*** Begin section ***

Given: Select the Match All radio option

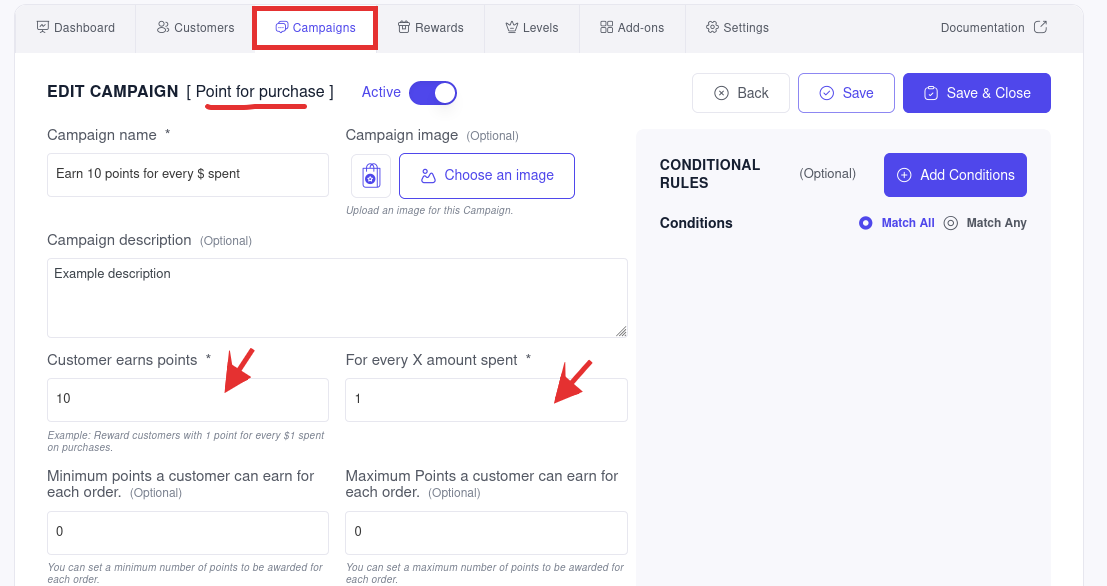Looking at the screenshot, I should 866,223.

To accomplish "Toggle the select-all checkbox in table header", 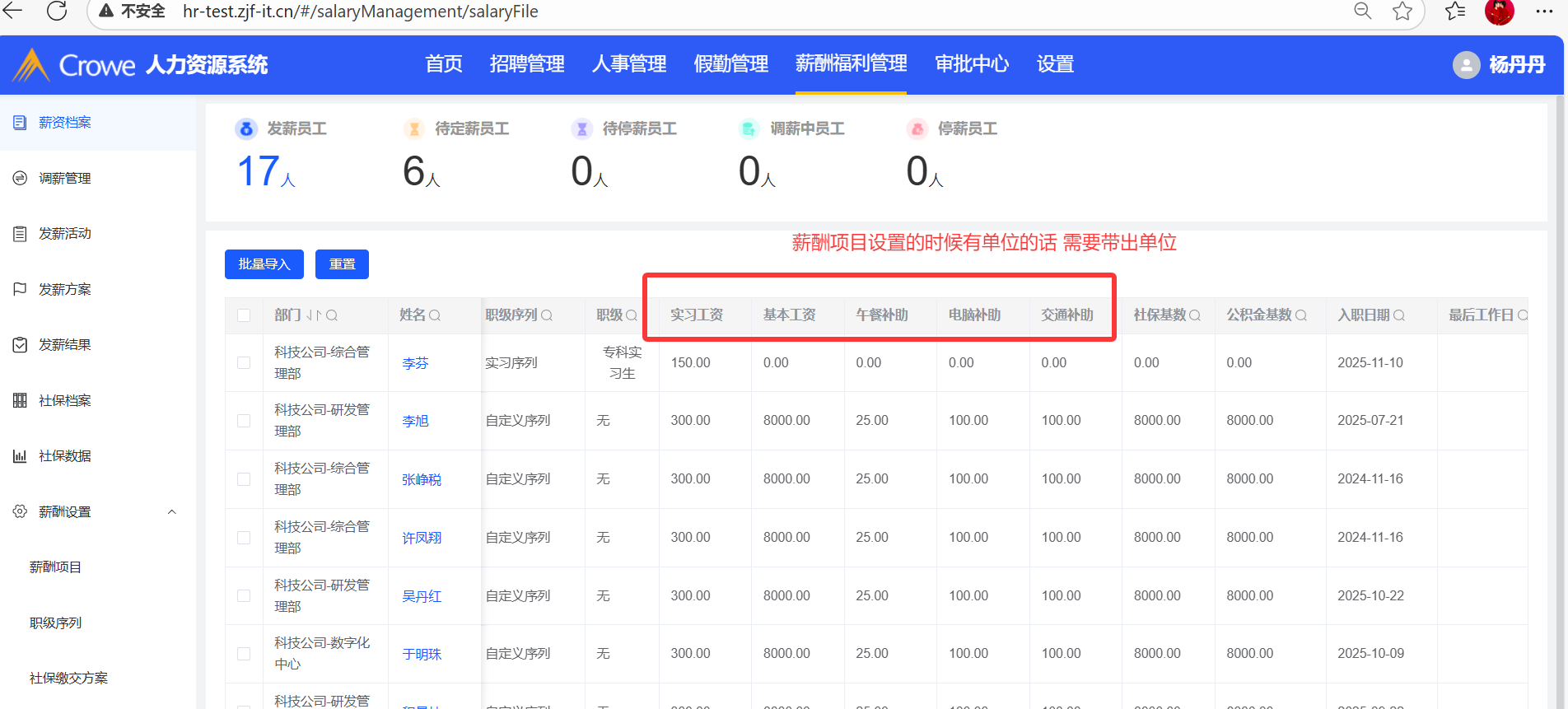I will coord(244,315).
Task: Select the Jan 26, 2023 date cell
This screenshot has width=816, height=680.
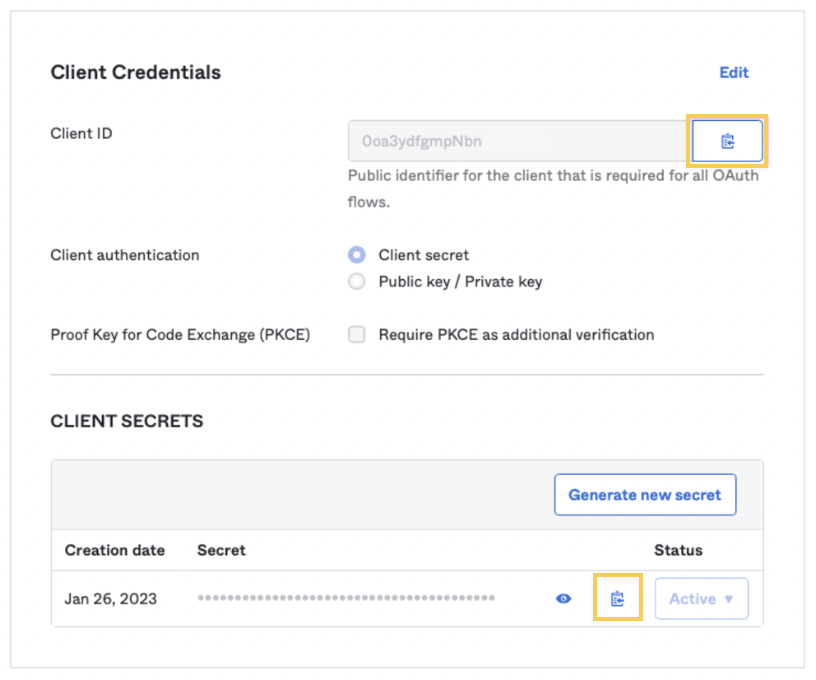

*** End section ***

ABOUT THIS EXERCISE | Copy out, without any pictures, the lines of the records above from the one containing "Task: Select the Jan 26, 2023 date cell" through the final line, both ends included.

REPLY TO THE TASK |
Task: Select the Jan 26, 2023 date cell
This screenshot has width=816, height=680.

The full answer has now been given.